'''

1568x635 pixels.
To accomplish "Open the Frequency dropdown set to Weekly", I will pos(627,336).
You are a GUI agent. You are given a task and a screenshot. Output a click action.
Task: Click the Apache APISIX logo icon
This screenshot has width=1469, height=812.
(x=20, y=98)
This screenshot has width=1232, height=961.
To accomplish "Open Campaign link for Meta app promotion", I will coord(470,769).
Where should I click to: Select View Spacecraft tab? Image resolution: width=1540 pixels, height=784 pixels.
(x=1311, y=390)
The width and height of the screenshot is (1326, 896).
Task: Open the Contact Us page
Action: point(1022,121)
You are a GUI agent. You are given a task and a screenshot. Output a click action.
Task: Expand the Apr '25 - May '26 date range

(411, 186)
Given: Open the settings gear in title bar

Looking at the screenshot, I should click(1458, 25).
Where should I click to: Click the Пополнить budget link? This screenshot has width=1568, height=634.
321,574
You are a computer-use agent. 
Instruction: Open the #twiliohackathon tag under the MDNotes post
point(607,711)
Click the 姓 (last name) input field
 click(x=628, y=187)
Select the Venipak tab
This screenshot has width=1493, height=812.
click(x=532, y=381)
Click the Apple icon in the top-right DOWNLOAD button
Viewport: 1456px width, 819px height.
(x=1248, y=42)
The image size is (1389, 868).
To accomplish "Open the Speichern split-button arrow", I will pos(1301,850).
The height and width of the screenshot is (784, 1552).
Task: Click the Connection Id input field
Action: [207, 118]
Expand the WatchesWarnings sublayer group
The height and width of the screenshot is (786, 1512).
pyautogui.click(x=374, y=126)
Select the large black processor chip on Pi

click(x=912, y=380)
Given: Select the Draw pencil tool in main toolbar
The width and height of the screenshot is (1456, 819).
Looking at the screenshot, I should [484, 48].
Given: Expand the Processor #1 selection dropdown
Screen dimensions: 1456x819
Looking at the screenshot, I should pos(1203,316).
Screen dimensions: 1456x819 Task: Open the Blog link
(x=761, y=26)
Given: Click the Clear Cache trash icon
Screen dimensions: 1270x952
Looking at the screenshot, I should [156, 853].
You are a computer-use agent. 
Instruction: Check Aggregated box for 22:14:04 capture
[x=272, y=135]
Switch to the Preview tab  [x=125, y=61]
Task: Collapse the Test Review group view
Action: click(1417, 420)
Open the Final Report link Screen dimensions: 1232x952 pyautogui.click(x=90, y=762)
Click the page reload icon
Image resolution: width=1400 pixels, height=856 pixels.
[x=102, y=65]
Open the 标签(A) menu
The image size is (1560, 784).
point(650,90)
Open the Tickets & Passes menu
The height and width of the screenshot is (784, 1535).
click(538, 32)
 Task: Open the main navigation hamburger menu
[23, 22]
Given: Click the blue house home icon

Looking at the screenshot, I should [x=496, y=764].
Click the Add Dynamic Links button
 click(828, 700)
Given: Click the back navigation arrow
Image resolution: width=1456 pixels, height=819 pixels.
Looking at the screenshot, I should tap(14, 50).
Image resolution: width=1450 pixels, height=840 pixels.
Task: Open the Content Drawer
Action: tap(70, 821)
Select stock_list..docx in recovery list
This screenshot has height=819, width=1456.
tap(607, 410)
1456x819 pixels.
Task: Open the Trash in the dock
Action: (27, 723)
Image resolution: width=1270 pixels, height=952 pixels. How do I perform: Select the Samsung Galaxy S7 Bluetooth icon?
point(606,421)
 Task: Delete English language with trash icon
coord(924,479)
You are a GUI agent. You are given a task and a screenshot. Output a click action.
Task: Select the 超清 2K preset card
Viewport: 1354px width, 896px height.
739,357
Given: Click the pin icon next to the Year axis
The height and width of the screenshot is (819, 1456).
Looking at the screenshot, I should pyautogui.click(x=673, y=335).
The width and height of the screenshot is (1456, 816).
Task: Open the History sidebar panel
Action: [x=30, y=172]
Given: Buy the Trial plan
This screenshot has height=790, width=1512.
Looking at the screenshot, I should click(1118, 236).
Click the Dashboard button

'''

Exercise directions: Reply with an exact transcription of the material above.

Your solution:
1568x635 pixels.
To accomplish "Open the Frequency dropdown set to Weekly", I will pos(627,336).
You are a GUI agent. You are given a task and a screenshot. Output a click action.
Task: Click the Apache APISIX logo icon
This screenshot has width=1469, height=812.
(x=20, y=98)
This screenshot has width=1232, height=961.
To accomplish "Open Campaign link for Meta app promotion", I will coord(470,769).
Where should I click to: Select View Spacecraft tab? Image resolution: width=1540 pixels, height=784 pixels.
(x=1311, y=390)
The width and height of the screenshot is (1326, 896).
Task: Open the Contact Us page
Action: point(1022,121)
You are a GUI agent. You are given a task and a screenshot. Output a click action.
Task: Expand the Apr '25 - May '26 date range

(411, 186)
Given: Open the settings gear in title bar

Looking at the screenshot, I should click(1458, 25).
Where should I click to: Click the Пополнить budget link? This screenshot has width=1568, height=634.
321,574
You are a computer-use agent. 
Instruction: Open the #twiliohackathon tag under the MDNotes post
point(607,711)
Click the 姓 (last name) input field
 click(x=628, y=187)
Select the Venipak tab
This screenshot has width=1493, height=812.
click(x=532, y=381)
Click the Apple icon in the top-right DOWNLOAD button
Viewport: 1456px width, 819px height.
(x=1248, y=42)
The image size is (1389, 868).
To accomplish "Open the Speichern split-button arrow", I will pos(1301,850).
The height and width of the screenshot is (784, 1552).
Task: Click the Connection Id input field
Action: [207, 118]
Expand the WatchesWarnings sublayer group
The height and width of the screenshot is (786, 1512).
pyautogui.click(x=374, y=126)
Select the large black processor chip on Pi

click(x=912, y=380)
Given: Select the Draw pencil tool in main toolbar
The width and height of the screenshot is (1456, 819).
Looking at the screenshot, I should [484, 48].
Given: Expand the Processor #1 selection dropdown
Screen dimensions: 1456x819
Looking at the screenshot, I should pos(1203,316).
Screen dimensions: 1456x819 Task: Open the Blog link
(x=761, y=26)
Given: Click the Clear Cache trash icon
Screen dimensions: 1270x952
Looking at the screenshot, I should [156, 853].
You are a computer-use agent. 
Instruction: Check Aggregated box for 22:14:04 capture
[x=272, y=135]
Switch to the Preview tab  [x=125, y=61]
Task: Collapse the Test Review group view
Action: click(1417, 420)
Open the Final Report link Screen dimensions: 1232x952 pyautogui.click(x=90, y=762)
Click the page reload icon
Image resolution: width=1400 pixels, height=856 pixels.
[x=102, y=65]
Open the 标签(A) menu
The image size is (1560, 784).
point(650,90)
Open the Tickets & Passes menu
The height and width of the screenshot is (784, 1535).
click(538, 32)
 Task: Open the main navigation hamburger menu
[23, 22]
Given: Click the blue house home icon

Looking at the screenshot, I should [x=496, y=764].
Click the Add Dynamic Links button
 click(828, 700)
Given: Click the back navigation arrow
Image resolution: width=1456 pixels, height=819 pixels.
Looking at the screenshot, I should tap(14, 50).
Image resolution: width=1450 pixels, height=840 pixels.
Task: Open the Content Drawer
Action: tap(70, 821)
Select stock_list..docx in recovery list
This screenshot has height=819, width=1456.
tap(607, 410)
1456x819 pixels.
Task: Open the Trash in the dock
Action: (27, 723)
Image resolution: width=1270 pixels, height=952 pixels. How do I perform: Select the Samsung Galaxy S7 Bluetooth icon?
point(606,421)
 Task: Delete English language with trash icon
coord(924,479)
You are a GUI agent. You are given a task and a screenshot. Output a click action.
Task: Select the 超清 2K preset card
Viewport: 1354px width, 896px height.
739,357
Given: Click the pin icon next to the Year axis
The height and width of the screenshot is (819, 1456).
Looking at the screenshot, I should pyautogui.click(x=673, y=335).
The width and height of the screenshot is (1456, 816).
Task: Open the History sidebar panel
Action: [x=30, y=172]
Given: Buy the Trial plan
This screenshot has height=790, width=1512.
Looking at the screenshot, I should click(1118, 236).
Click the Dashboard button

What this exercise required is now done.